Pursuing a new goal or project comes with its own set of obstacles: the self-improvement associated with learning the skills to tackle those obstacles is empowering. The fulfillment that comes from being productive in your free time is closely tied to the feeling of becoming a better person, one with more knowledge and skill. The very process of learning is empowering- as is the pride in creating something new. The author of this article overcame quite a learning curve when designing WLI. Now it feels damn good to know that this polished and popular site is the product of some love and elbow grease.
Self-sufficiency is similarly chock full of feel-goodness. Not only will you save money by being able to deal with things yourself (picking investments, shopping for cars, fixing the sink, fixing the bike, fixing the sink again), but you’ll be empowered by your ability to take care of shit on your own. We depend on third parties for everything, so the feeling of taking control, saving some money, and improving your life with your own two hands is a great one.
Luxury and leisure are mythical and relative.

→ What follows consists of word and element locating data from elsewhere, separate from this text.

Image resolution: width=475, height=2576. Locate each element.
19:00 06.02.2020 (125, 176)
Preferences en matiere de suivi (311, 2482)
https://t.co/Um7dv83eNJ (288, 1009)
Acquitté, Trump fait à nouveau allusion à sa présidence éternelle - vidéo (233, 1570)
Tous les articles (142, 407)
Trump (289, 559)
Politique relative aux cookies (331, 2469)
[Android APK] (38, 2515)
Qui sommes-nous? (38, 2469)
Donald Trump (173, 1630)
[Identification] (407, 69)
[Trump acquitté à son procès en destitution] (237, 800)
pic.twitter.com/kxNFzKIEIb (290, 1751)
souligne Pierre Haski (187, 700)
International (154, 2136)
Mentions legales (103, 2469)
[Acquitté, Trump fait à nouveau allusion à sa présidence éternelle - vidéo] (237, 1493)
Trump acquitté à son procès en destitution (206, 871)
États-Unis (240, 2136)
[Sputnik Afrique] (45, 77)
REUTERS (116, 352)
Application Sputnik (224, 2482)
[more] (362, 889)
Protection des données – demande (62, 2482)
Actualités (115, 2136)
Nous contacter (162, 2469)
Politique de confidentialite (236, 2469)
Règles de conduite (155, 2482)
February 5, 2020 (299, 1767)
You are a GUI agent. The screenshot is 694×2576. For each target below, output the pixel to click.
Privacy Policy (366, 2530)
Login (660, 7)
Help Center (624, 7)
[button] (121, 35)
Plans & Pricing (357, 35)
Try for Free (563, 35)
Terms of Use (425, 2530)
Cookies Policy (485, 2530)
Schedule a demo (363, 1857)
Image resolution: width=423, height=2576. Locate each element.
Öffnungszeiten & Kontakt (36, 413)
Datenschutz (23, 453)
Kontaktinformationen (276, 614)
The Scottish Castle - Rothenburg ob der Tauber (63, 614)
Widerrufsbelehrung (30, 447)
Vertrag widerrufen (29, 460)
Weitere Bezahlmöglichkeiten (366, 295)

Every feeling is relative- we only know sad days by comparing them to happy ones. We only appreciate the value of money when we’ve known what it’s like to work for it while having none. And we only know leisure by the working days that precede them. It doesn’t just automatically show up in life’s queue on Friday at 5:30 and disappear again Monday morning.
As for young people, we generally have no excuses. Grown-ups work all day/week and come home to work all evening/weekend as parents. Good God. We should work all day and keep working all evening to better ourselves and our futures because we likely won’t have time some years down the road.
When you’ve maximized the hours available to you, when you’ve put your name on work that you know is good, of which you can be proud, and when you’ve set yourself up for a future that’s better than your present, leisure time will actually mean something. Leisure isn’t just indulging the ever-present whim to not be working. It’s is the well-earned break from the maximization of the twenty-four hours you get each day.
If you work on a passion project, laboring for love, and crash into bed bone-tired in happy exhaustion, proud of the effort you’ve put in, a pre-sleep episode of Breaking Bad is going to be a heck of a lot more enjoyable. Isn’t there some old expression about Jack playing with his candlestick and becoming a dull, idle devil-boy? Anyway…
Life is short, you dig?
When Saturday rolls around, can you put your name on those five working days that preceded it? Can you sit back on the couch, the lawn chair, or the beach blanket and do absolutely nothing productive, knowing that you maximized your working hours We’ve only got so long on the earth, or maybe God only gave us so much time. YOLO is maybe the most poorly understood phrase among Generation Y, but carpe diem comes a bit closer.
When you get 24 hours per day, and 8 of them have to be spent sleeping, and 8 of them are spent at work, and 1 of them has to be spent eating, and 1 of them has to be spent getting dressed, undressed, and cleaned up, you’ve only got four hours left with which to do something! And if you’re anything like the average American, you’ll spend another hour and forty minutes in the car. That leaves you with two hours and twenty minutes. Holy shit.
(By the way, dear college-aged readers, you’ve got more time than anyone and manage to waste it far more spectacularly.)
If you want more in life, something must change. It’s true that you have to spend time with your loved ones, but you’ve also got to set yourself up for a better life than the one you’ve got now. And how does that happen? Work. Save as much of your income as possible, side-hustle your way to an extra income, research (like we mentioned above) to earn yourself (hundreds of) thousands of dollars more during your life, and ultimately get as far away as possible from any job that doesn’t 100% fulfill you.
We haven’t mentioned this because it’s obvious, but: If you’re doing something you love, you’re getting all the benefits of working and none of its costs. Try, above all else, to do that thing.